Bis der Filter sich eingefahren hat dauert es eine Weile ohne das ständig dran rumgewurschtelt wird. Damit meine ich auch das klinisch korrekte Ausspülen von Schwämmen oder sonstigen Filterbestandteilen, das sollte man nicht machen. 

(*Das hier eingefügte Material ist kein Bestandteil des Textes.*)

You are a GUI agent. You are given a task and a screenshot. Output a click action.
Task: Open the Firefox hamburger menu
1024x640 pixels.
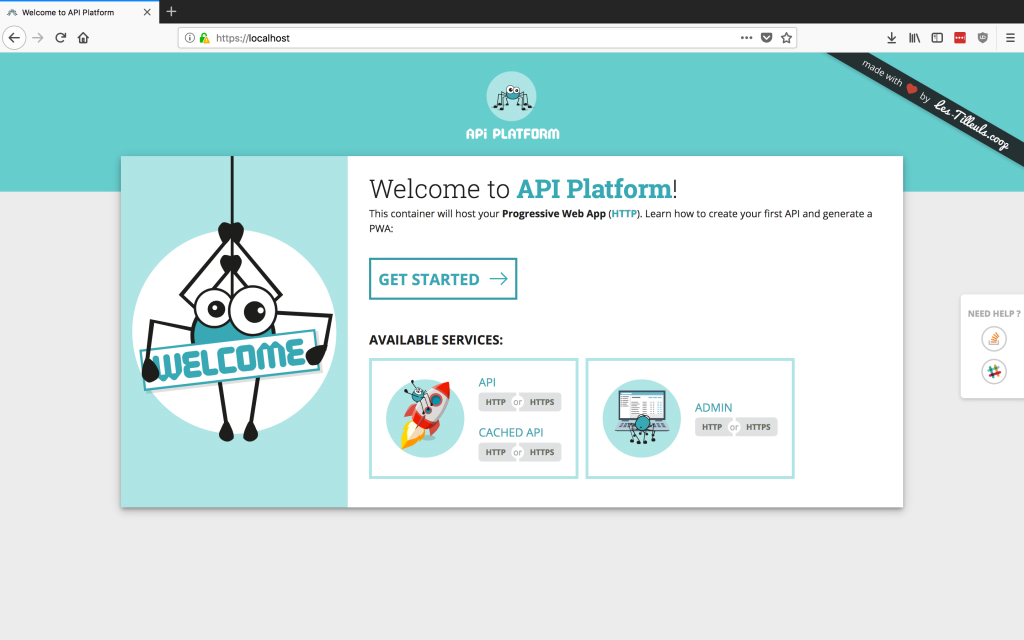click(x=1012, y=37)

Wenn der Herbst gekommen ist, dann ist der Zeitpunkt günstig etwas am Teich zu machen. 
Hier eine kleine Auflistung:

- Teichrand von überhängenden Pflanzen freischneiden
- Kapillarsperre überprüfen, aufbessern (dabei kann gleich die Folie auf Dichtigkeit geprüft werden)
- Blüten- und Blattreste der Pflanzen entsorgen
- Seerosen kürzen und ggf. wie in Deinem Fall auslichten
- kleinen Sprudler für eine eisfreie Zone besorgen (bspw. AquaOxy von Oase, soll jetzt keine Werbung sein, aber damit Du mal ein Bild vor Augen hast was das überhaupt ist) 
- mit einem Schlammsauger oder von Hand überzähligen Schlamm aus dem Teich entfernen
- kleine Wasserwechsel können über das ganze Jahr verteilt gemacht werden, nur drauf achten das die Temperaturunterschiede nicht allzu hoch sind 

So, hab ich was vergessen?  

Ach ja, viel Spaß hier bei uns und bei Fragen immer fragen!


----------



## Rhz69 (23. Sep. 2020)

Hallo TSMUE,

Bei mir im Teich liegen 3 leere Muschelschalen ich dachte erst als Deko, ist aber eher ein Mahnmal für mich, mich erst zu informieren und dann zu handeln. Als ich sie reingetan habe lebten sie noch.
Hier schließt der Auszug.